Extract all of the entries below and reproduce each one word for word.

##########

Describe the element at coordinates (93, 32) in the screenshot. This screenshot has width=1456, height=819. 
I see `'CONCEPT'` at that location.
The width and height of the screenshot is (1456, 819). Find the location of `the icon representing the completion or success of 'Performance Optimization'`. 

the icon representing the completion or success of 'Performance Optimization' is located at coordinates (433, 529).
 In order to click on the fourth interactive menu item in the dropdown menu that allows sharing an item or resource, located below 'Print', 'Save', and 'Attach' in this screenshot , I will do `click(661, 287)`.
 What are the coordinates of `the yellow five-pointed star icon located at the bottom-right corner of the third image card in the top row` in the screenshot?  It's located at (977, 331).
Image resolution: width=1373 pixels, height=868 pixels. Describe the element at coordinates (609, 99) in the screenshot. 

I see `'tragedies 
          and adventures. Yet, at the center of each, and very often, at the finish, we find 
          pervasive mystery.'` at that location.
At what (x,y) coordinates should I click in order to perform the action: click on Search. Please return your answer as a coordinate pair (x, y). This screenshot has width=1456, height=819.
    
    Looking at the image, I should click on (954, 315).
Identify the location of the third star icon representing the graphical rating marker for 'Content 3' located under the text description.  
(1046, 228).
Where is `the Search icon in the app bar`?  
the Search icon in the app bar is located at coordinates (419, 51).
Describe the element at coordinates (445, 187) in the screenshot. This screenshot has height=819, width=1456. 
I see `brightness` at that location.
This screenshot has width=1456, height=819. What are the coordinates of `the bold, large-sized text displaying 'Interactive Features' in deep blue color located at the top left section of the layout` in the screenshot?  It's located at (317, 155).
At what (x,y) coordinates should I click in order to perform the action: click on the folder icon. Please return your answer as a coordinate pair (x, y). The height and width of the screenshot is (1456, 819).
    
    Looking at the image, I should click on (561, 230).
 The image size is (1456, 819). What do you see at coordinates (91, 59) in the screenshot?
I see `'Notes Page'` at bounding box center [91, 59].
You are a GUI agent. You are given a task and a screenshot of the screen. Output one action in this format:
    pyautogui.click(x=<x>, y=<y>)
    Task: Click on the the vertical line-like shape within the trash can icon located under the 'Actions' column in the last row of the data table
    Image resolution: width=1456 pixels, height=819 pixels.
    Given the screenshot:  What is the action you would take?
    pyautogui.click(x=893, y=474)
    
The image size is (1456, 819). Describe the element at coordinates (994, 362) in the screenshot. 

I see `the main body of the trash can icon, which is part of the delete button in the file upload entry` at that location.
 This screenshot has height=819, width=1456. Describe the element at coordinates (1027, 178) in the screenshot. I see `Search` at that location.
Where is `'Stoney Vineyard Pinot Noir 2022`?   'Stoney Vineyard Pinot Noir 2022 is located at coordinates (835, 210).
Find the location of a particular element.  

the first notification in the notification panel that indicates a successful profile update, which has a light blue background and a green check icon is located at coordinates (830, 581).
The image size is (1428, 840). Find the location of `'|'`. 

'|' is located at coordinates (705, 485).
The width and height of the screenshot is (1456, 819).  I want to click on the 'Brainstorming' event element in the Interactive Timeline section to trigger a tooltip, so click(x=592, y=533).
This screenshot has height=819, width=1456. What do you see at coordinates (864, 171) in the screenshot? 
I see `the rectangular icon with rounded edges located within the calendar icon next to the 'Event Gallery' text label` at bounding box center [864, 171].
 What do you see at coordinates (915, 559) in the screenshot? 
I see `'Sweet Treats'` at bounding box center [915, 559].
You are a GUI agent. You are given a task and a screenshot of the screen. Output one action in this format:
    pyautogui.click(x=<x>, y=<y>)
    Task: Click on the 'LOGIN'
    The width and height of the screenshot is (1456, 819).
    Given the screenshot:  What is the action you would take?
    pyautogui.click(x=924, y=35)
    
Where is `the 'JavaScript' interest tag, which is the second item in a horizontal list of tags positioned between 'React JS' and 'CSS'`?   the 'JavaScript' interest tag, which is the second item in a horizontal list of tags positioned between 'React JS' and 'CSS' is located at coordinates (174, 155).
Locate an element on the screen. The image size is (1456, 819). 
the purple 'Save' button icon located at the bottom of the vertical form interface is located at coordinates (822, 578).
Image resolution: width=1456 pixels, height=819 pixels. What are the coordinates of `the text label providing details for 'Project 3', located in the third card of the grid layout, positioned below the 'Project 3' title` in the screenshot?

##########

• _Answer below_:
Describe the element at coordinates (93, 32) in the screenshot. This screenshot has width=1456, height=819. 
I see `'CONCEPT'` at that location.
The width and height of the screenshot is (1456, 819). Find the location of `the icon representing the completion or success of 'Performance Optimization'`. 

the icon representing the completion or success of 'Performance Optimization' is located at coordinates (433, 529).
 In order to click on the fourth interactive menu item in the dropdown menu that allows sharing an item or resource, located below 'Print', 'Save', and 'Attach' in this screenshot , I will do `click(661, 287)`.
 What are the coordinates of `the yellow five-pointed star icon located at the bottom-right corner of the third image card in the top row` in the screenshot?  It's located at (977, 331).
Image resolution: width=1373 pixels, height=868 pixels. Describe the element at coordinates (609, 99) in the screenshot. 

I see `'tragedies 
          and adventures. Yet, at the center of each, and very often, at the finish, we find 
          pervasive mystery.'` at that location.
At what (x,y) coordinates should I click in order to perform the action: click on Search. Please return your answer as a coordinate pair (x, y). This screenshot has width=1456, height=819.
    
    Looking at the image, I should click on (954, 315).
Identify the location of the third star icon representing the graphical rating marker for 'Content 3' located under the text description.  
(1046, 228).
Where is `the Search icon in the app bar`?  
the Search icon in the app bar is located at coordinates (419, 51).
Describe the element at coordinates (445, 187) in the screenshot. This screenshot has height=819, width=1456. 
I see `brightness` at that location.
This screenshot has width=1456, height=819. What are the coordinates of `the bold, large-sized text displaying 'Interactive Features' in deep blue color located at the top left section of the layout` in the screenshot?  It's located at (317, 155).
At what (x,y) coordinates should I click in order to perform the action: click on the folder icon. Please return your answer as a coordinate pair (x, y). The height and width of the screenshot is (1456, 819).
    
    Looking at the image, I should click on (561, 230).
 The image size is (1456, 819). What do you see at coordinates (91, 59) in the screenshot?
I see `'Notes Page'` at bounding box center [91, 59].
You are a GUI agent. You are given a task and a screenshot of the screen. Output one action in this format:
    pyautogui.click(x=<x>, y=<y>)
    Task: Click on the the vertical line-like shape within the trash can icon located under the 'Actions' column in the last row of the data table
    Image resolution: width=1456 pixels, height=819 pixels.
    Given the screenshot:  What is the action you would take?
    pyautogui.click(x=893, y=474)
    
The image size is (1456, 819). Describe the element at coordinates (994, 362) in the screenshot. 

I see `the main body of the trash can icon, which is part of the delete button in the file upload entry` at that location.
 This screenshot has height=819, width=1456. Describe the element at coordinates (1027, 178) in the screenshot. I see `Search` at that location.
Where is `'Stoney Vineyard Pinot Noir 2022`?   'Stoney Vineyard Pinot Noir 2022 is located at coordinates (835, 210).
Find the location of a particular element.  

the first notification in the notification panel that indicates a successful profile update, which has a light blue background and a green check icon is located at coordinates (830, 581).
The image size is (1428, 840). Find the location of `'|'`. 

'|' is located at coordinates (705, 485).
The width and height of the screenshot is (1456, 819).  I want to click on the 'Brainstorming' event element in the Interactive Timeline section to trigger a tooltip, so click(x=592, y=533).
This screenshot has height=819, width=1456. What do you see at coordinates (864, 171) in the screenshot? 
I see `the rectangular icon with rounded edges located within the calendar icon next to the 'Event Gallery' text label` at bounding box center [864, 171].
 What do you see at coordinates (915, 559) in the screenshot? 
I see `'Sweet Treats'` at bounding box center [915, 559].
You are a GUI agent. You are given a task and a screenshot of the screen. Output one action in this format:
    pyautogui.click(x=<x>, y=<y>)
    Task: Click on the 'LOGIN'
    The width and height of the screenshot is (1456, 819).
    Given the screenshot:  What is the action you would take?
    pyautogui.click(x=924, y=35)
    
Where is `the 'JavaScript' interest tag, which is the second item in a horizontal list of tags positioned between 'React JS' and 'CSS'`?   the 'JavaScript' interest tag, which is the second item in a horizontal list of tags positioned between 'React JS' and 'CSS' is located at coordinates (174, 155).
Locate an element on the screen. The image size is (1456, 819). 
the purple 'Save' button icon located at the bottom of the vertical form interface is located at coordinates (822, 578).
Image resolution: width=1456 pixels, height=819 pixels. What are the coordinates of `the text label providing details for 'Project 3', located in the third card of the grid layout, positioned below the 'Project 3' title` in the screenshot?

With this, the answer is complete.